In an ideal world, an untested, embryonic technology like AI would be rolled-out gradually, with powerful safety measures in place to prevent unforeseen consequences.  But this is not an ideal world.  It is a world where interstate competitiveness and national security myopia could see AI unleashed hurriedly and in a spirit of self-interest.  A world where, in the words of the WEF report, “deeper integration of AI in conflict decisions could lead to unintended escalation, while open access to AI applications may asymmetrically empower malicious actors”.[11]

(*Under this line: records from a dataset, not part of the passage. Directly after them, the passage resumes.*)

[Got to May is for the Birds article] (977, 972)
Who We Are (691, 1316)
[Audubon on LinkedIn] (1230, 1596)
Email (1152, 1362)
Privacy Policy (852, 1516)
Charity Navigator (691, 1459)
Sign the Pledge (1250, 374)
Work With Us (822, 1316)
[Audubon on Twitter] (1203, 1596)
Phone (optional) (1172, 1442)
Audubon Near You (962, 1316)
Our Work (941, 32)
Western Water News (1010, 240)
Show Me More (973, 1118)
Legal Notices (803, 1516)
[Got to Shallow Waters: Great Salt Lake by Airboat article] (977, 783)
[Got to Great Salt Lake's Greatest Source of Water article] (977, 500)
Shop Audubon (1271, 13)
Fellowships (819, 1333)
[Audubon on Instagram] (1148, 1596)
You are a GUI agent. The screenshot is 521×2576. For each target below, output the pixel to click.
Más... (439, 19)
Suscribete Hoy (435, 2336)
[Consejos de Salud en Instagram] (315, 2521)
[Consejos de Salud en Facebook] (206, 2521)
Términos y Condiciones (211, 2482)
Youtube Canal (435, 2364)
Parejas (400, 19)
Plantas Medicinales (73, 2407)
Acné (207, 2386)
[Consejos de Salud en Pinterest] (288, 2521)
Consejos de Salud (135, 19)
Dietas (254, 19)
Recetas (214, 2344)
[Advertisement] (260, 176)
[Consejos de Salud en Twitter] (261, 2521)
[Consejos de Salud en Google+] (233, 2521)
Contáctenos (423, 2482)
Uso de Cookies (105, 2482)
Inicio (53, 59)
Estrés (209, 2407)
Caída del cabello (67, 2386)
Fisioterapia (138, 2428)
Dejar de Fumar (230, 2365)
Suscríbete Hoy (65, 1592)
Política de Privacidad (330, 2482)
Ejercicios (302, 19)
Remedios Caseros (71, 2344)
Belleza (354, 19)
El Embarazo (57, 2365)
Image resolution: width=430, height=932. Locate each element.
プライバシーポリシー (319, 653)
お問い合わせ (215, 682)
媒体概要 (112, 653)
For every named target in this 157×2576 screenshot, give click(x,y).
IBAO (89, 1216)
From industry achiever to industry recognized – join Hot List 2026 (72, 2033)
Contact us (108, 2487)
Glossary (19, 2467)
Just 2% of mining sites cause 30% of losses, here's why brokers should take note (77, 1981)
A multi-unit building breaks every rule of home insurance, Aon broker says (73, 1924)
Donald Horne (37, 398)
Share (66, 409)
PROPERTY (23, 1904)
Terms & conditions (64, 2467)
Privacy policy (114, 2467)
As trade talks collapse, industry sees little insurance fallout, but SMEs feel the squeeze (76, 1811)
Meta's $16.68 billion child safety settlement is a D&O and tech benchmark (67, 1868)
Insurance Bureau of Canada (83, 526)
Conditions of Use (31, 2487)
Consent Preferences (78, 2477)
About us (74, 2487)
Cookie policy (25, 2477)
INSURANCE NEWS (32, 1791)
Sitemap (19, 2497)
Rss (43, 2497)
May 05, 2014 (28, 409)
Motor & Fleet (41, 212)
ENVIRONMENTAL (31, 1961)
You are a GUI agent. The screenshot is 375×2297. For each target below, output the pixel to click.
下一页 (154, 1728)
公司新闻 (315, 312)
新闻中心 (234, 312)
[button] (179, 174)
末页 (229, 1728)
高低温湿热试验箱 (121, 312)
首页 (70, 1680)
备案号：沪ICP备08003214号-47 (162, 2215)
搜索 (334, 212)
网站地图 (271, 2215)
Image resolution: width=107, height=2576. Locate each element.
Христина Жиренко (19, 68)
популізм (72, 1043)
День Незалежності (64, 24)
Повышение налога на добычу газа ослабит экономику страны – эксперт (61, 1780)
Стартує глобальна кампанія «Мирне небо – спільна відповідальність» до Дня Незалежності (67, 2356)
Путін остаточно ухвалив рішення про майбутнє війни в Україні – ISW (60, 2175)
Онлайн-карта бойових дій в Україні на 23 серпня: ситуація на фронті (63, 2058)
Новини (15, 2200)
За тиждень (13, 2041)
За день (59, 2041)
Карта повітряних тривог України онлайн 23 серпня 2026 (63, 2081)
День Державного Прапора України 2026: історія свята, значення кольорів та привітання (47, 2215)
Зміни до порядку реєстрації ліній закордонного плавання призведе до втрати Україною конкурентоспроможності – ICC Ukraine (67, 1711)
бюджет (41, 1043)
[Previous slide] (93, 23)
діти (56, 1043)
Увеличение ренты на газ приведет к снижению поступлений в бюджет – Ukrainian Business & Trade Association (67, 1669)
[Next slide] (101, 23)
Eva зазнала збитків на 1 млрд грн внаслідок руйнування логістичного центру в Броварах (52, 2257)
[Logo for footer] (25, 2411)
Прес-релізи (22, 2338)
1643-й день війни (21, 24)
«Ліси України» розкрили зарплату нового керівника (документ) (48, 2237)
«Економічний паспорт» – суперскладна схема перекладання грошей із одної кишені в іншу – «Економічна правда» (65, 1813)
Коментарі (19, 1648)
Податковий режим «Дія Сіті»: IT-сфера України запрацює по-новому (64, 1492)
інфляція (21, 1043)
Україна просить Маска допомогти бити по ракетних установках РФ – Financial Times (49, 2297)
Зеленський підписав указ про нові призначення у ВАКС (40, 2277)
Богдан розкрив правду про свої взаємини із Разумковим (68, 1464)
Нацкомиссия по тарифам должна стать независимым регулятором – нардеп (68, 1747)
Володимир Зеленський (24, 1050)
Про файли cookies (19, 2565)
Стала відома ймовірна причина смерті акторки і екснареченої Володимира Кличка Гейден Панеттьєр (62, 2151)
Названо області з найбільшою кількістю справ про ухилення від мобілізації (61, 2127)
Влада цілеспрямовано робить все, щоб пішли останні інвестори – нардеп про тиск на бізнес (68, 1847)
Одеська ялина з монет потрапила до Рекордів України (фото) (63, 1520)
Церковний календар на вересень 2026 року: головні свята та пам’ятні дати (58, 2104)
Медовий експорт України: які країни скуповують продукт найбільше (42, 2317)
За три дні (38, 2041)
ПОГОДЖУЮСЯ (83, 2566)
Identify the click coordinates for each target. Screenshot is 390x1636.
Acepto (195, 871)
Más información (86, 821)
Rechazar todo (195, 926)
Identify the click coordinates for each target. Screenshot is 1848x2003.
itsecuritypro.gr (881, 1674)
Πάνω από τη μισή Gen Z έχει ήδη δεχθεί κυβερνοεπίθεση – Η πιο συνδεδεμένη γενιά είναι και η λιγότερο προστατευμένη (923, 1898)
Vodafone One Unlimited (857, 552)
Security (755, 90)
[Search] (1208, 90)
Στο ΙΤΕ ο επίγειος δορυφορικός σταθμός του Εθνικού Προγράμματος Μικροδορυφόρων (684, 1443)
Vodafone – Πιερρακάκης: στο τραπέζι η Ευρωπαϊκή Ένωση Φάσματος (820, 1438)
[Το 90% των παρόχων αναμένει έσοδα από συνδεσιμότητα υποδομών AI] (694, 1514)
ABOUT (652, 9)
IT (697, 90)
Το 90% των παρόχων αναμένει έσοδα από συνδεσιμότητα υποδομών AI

We cannot simply curtail research into AI.  It is already with us in its present, immature form, and will only accelerate from here, often in tandem with other technologies such as synthetic biology and quantum computing.  Nor should we wish to prohibit its growth entirely, considering the productivity benefits it promises and the associated advances in climate change, education and healthcare.  Medical care could be unrecognizable a decade from now, with x-rays scanned for anomalies by AI interpreters, and a range of conditions treated with novel drugs barely imagined at present.

Still, the speed of AI progress should be paramount in the minds of both private sector players driving the technology’s evolution, and public sector lawmakers wielding vital regulatory powers.  Each group could prove pivotal in constraining AI’s potential impacts on misinformation, job losses, criminal activity, cyberattacks, terrorism and discrimination.

One thing is certain, “unchecked proliferation of increasingly powerful, general-purpose AI technologies,” the WEF cautions, “will radically reshape economies and societies over the coming decade – for better and for worse.”[12]

With luck and care, we could learn to tame the excesses of AI and eventually harness it as a force for good.  With equal diligence, we could one day tame our own human excesses and neuter our propensity for armed conflict.  However, one risk continues to tower above them all: Global warming and the breakdown of our ecological life support system.

Alarm at rapid approach of 1.5oC milestone

The impact of climate change a decade from now, and further into the future, is deemed to have undergone a “systemic shift” in this year’s WEF risk analysis.  This, the report states, is because the threshold of limiting global heating to 1.5oC above pre-industrial temperatures (as specified in the 2015 Paris Agreement) is now expected to be breached in the early-to-mid 2030s.

Indeed, that could even prove an optimistic outlook.  The World Meteorological Organization, a UN agency, released a report last year predicting a 66% chance that Earth would start intermittently crossing the 1.5oC milestone as soon as 2027.[13]

All respondent groups to the WEF survey agree that changes to Earth systems pose a severe risk over the next decade.  Yet the report goes on to consider whether environmental hazards could conspire to catapult us beyond 1.5°C towards the nightmare scenario of a 3°C warmer world – a world to which we cannot hope to adapt.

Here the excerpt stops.